Fiquei bem quieta do meu lado, procurando respirar normalmente. Mas meu olhar foi atraído

para as mãos dele sobre o volante. Eram grandes e fortes, com dedos longos e firmes de cirurgião.

Seu pulso era grosso, com pelos negros que pareciam macios, subindo por seu antebraço musculoso,

onde algumas veias se destacavam. Imaginei aquelas mãos abrindo a cabeça de uma pessoa, tentando salvar sua vida durante uma cirurgia. E então aquelas mãos na pele de uma mulher, acariciando-a, tocando-a.

Prendi a respiração por um momento, sentindo minha pele formigar. Um desejo quase violento de sentir as mãos dele em mim me engolfou. Imaginei que eu me virava, percorria meus dedos em seu braço, subia por seu ombro, tocava-o em todo lugar. Mordi os lábios para não gemer,

tamanha vontade que me dominou.

– Vítor achou que você aceitaria hoje o seu pedido de casamento.

A voz grossa e dura de German penetrou em minhas fantasias. Deixei o ar escapar e olhei para ele, que voltou seus olhos penetrantes para mim e depois tornou a se concentrar no trânsito. Fiquei surpresa com o que ele disse.

– Ele pensou isso? Acha... Acha que por isso sofreu o acidente?

– Pode ser. Saiu de casa como um louco.

– Eu não queria...

– Você não teve culpa de nada. Vítor é que se precipitou. Posso perguntar se ele tinha razão?

– Não. — Murmurei.

– Não, o quê?

– Ele não tinha razão.

Ficamos em silêncio. A tensão e a atração física parecia tornar o carro mais apertado.

Parecia faltar oxigênio ali dentro.

Pensei o porquê dele querer saber se eu aceitaria ou não o pedido de casamento de Vítor. Ele não deixou claro na festa que nada aconteceria entre nós dois? Talvez ele não fosse tão imune a mim como tentava parecer.

Lembrei de seu olhar me consumindo, antes dele saber que eu era noiva de Vítor. Algo aconteceu entre a gente e não foi só da minha parte. Tanto que ele havia vindo em minha direção, como se fosse me pegar, fazendo com que eu me sentisse perdida por ele. Claro, as coisas mudaram.

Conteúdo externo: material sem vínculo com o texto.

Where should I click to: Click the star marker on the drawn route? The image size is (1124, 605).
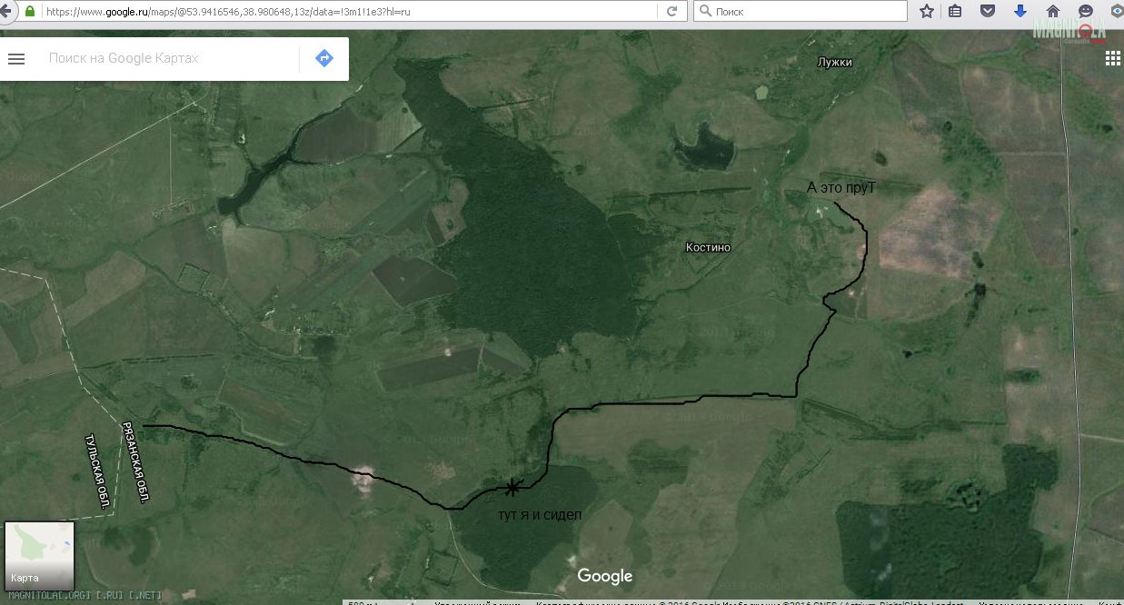click(x=512, y=488)
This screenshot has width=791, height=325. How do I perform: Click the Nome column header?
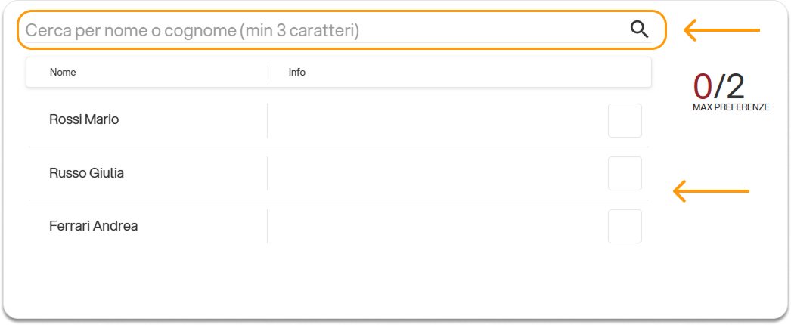click(x=63, y=73)
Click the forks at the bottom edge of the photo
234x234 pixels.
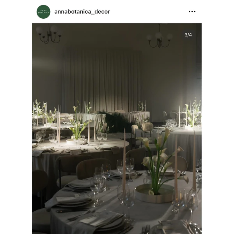point(146,229)
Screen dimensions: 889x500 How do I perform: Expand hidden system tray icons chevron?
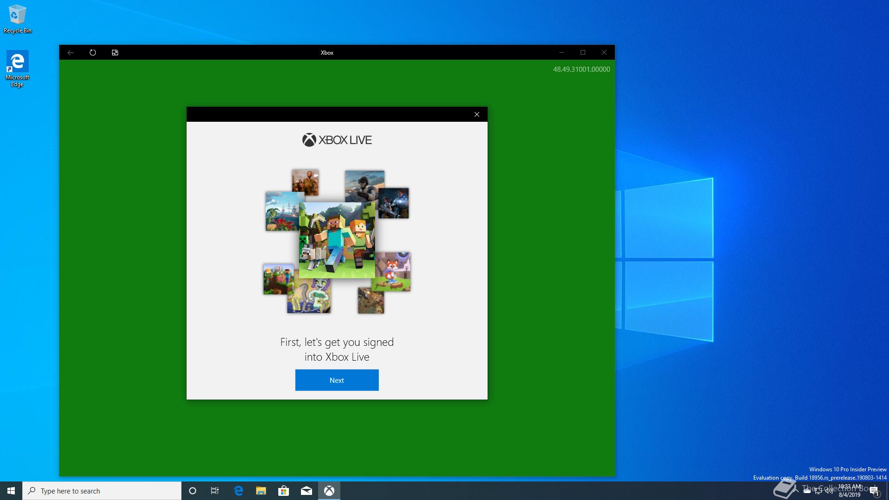click(796, 491)
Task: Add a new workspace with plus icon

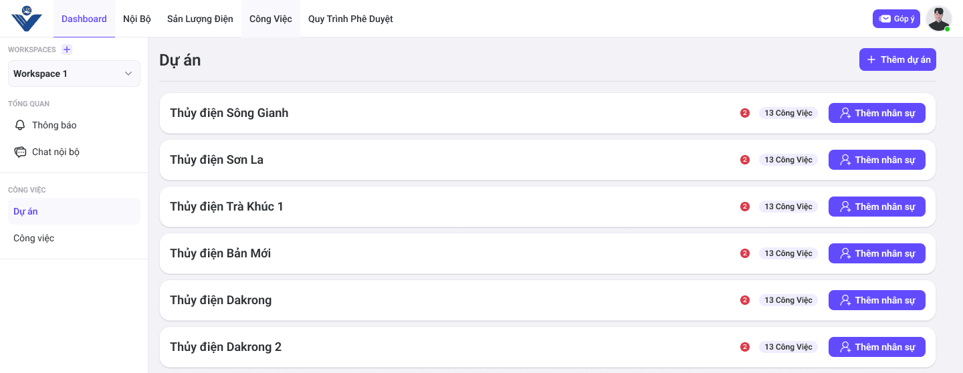Action: tap(67, 49)
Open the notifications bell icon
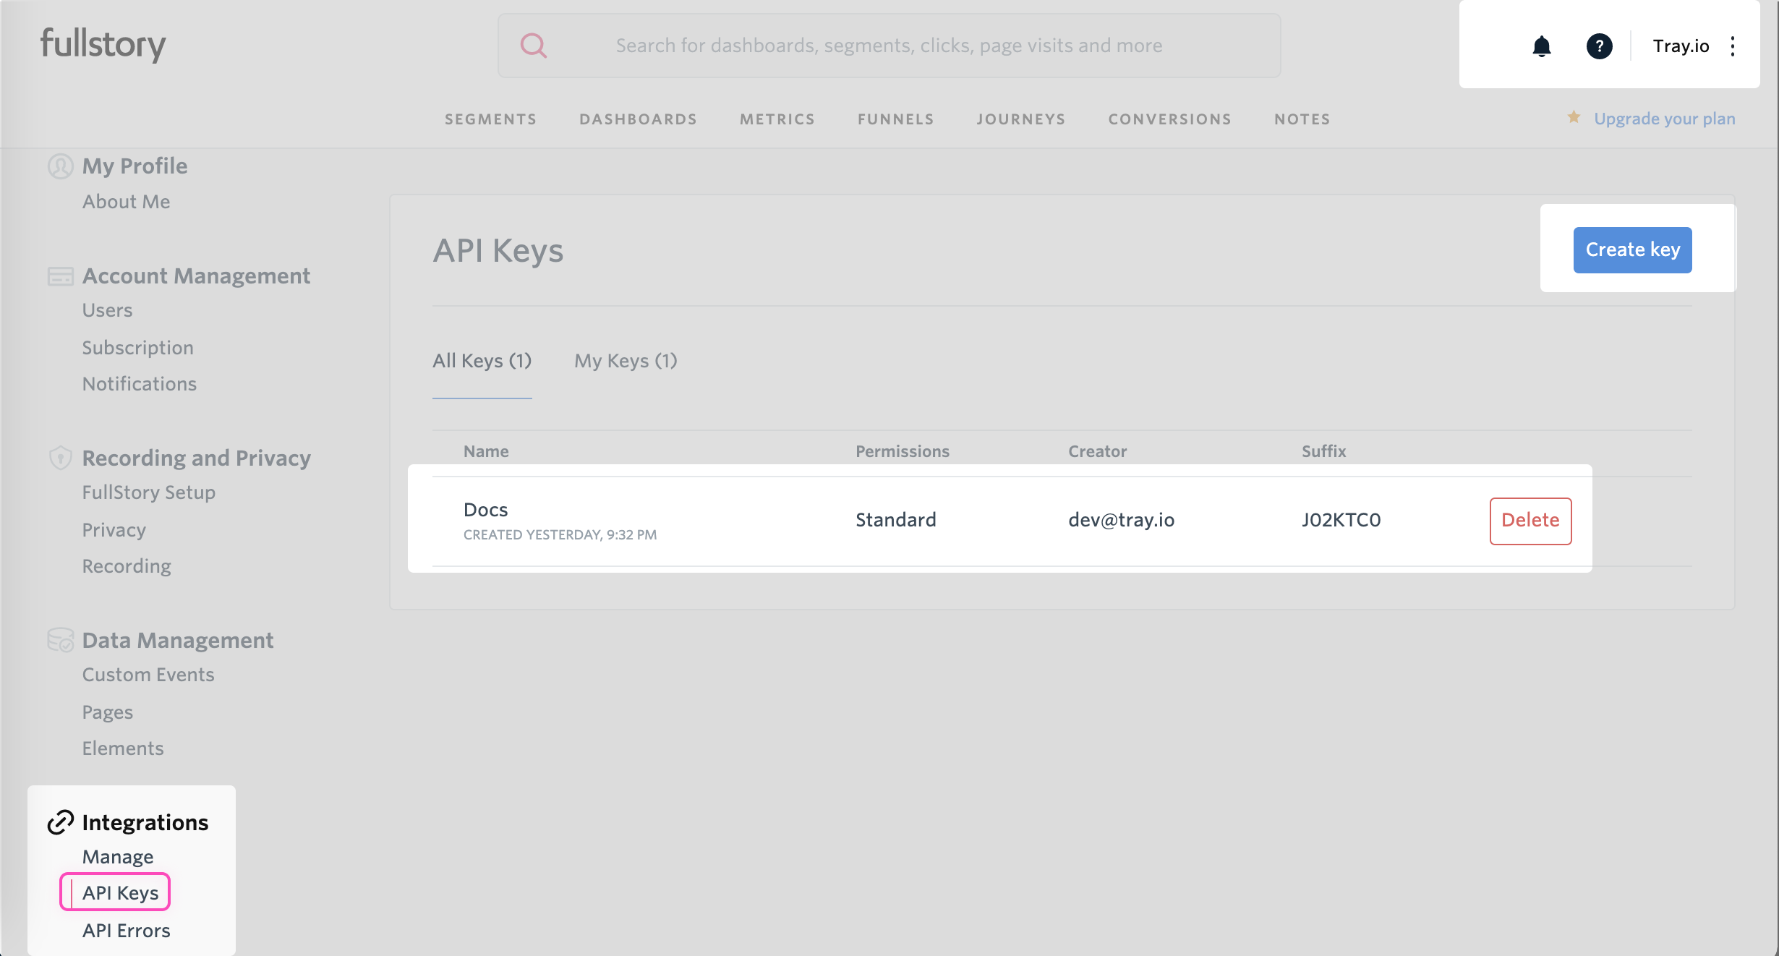This screenshot has width=1779, height=956. pos(1543,46)
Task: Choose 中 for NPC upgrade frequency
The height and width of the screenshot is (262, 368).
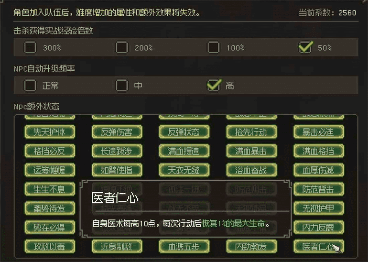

Mas talvez a atração ainda fosse recíproca.

Senti vergonha por estar pensando aquelas coisas. Eu ainda era noiva de Vítor. E mesmo depois que tudo terminasse, German não ia querer magoar o primo. Eu não o conhecia bem, mas tinha certeza de que ele não se aproximaria de mim.

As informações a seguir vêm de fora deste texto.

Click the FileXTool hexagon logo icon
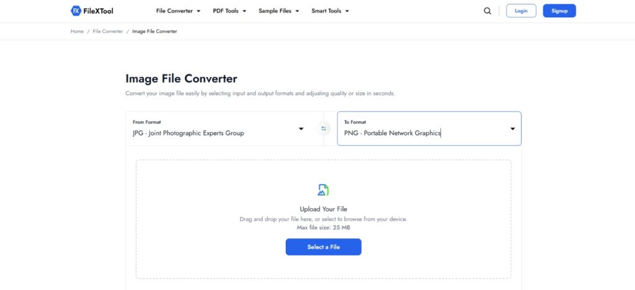 pyautogui.click(x=76, y=11)
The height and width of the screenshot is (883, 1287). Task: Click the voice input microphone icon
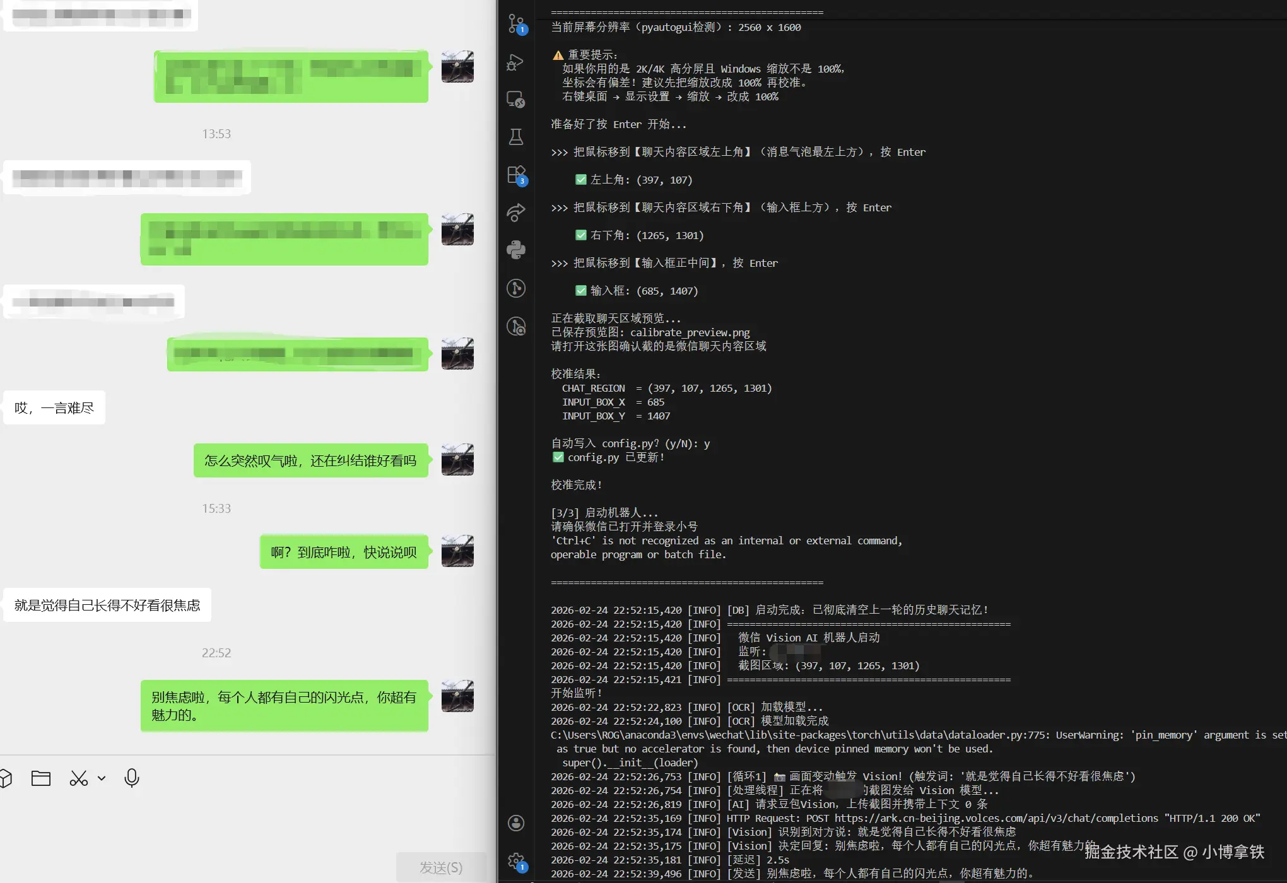[132, 778]
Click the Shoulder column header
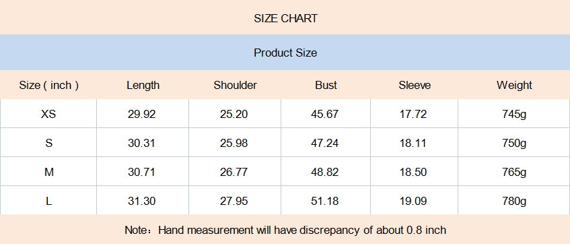570x244 pixels. [235, 85]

Tristeza e raiva me dominaram. Passei toda minha vida esperando aquele homem e quando ele aparecia era proibido pra mim! Por que não ouvi meu coração e terminei com Vítor antes que as coisas se complicassem? E agora, eu deveria me conformar e esquecer? Ao menos tentar esquecer?

O trânsito estava livre e German dirigia bem, com segurança e rapidez, sem provocar medo.

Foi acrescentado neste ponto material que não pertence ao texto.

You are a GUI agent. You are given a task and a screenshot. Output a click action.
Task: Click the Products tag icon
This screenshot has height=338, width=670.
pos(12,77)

Ficamos quietos um longo tempo. Por fim, tentei diminuir a tensão entre nós puxando assunto:

– E seus tios? Devem ter ficado muito nervosos.

– Muito. Foi um desespero até chegarmos ao hospital, mas felizmente tudo terminou bem.

– É verdade. E você, também se desesperou?

– Claro. Vítor é como um irmão e não quero que nada de ruim aconteça com ele. — Falou secamente. Pensei se aquilo não seria também uma indireta pra mim. — Mas felizmente foi só um susto.

Ficamos novamente em silêncio e achei melhor. Já me sentia sobrecarregada com a presença dele tão perto e precisava de força e concentração para disfarçar, esconder ao máximo os meus sentimentos. Ele também não puxou assunto, mergulhado em seus próprios pensamentos. Mas nem por um segundo me distraí do fato de que ele estava ao meu lado. Com o rabo do olho eu examinava seus movimentos, meus ouvidos estavam atentos a qualquer som que ele fazia ao dirigir e minhas narinas só conseguiam sentir o perfume delicioso dele, que parecia circular no ar entre nós.

Quando chegamos à mansão, German saiu e abriu a porta pra mim. Entramos juntos e seguimos calados e tensos até a enorme e aconchegante sala de estar. Vítor estava lá, sentado em um sofá, com Laurinha ao seu lado e Bernardo acomodado em uma poltrona, tomando um drinque.

Olhei preocupada para Vítor, que tinha o braço direito imobilizado em uma tipoia e um pequeno curativo na testa. Senti um misto de culpa e alívio, pois de resto ele parecia bem. Abriu um enorme sorriso ao me ver e falou:

– Está tudo legal, Anjinha. Estou quase inteiro. Vem aqui. — E estendeu a mão esquerda.

Fui até ele, falando:

– Que susto, Vítor! Está mesmo bem?

– Claro, querida. — E me puxou para seu outro lado, ficando entre mim e sua mãe. Ele me beijou com paixão, mas fiquei vermelha e me afastei um pouco, apenas segurando sua mão e constatando com o olhar que ele estava bem. Suspirei então com alívio e só então cumprimentei os

pais dele.

Inconscientemente busquei German com o olhar. Ele estava imóvel, ainda perto da porta,

olhando pra mim. Então ele fitou Vítor e indagou , bem sério:

– Está sentindo alguma coisa?

– Só um pouco de dor de cabeça, mas mamãe já me deu um remédio.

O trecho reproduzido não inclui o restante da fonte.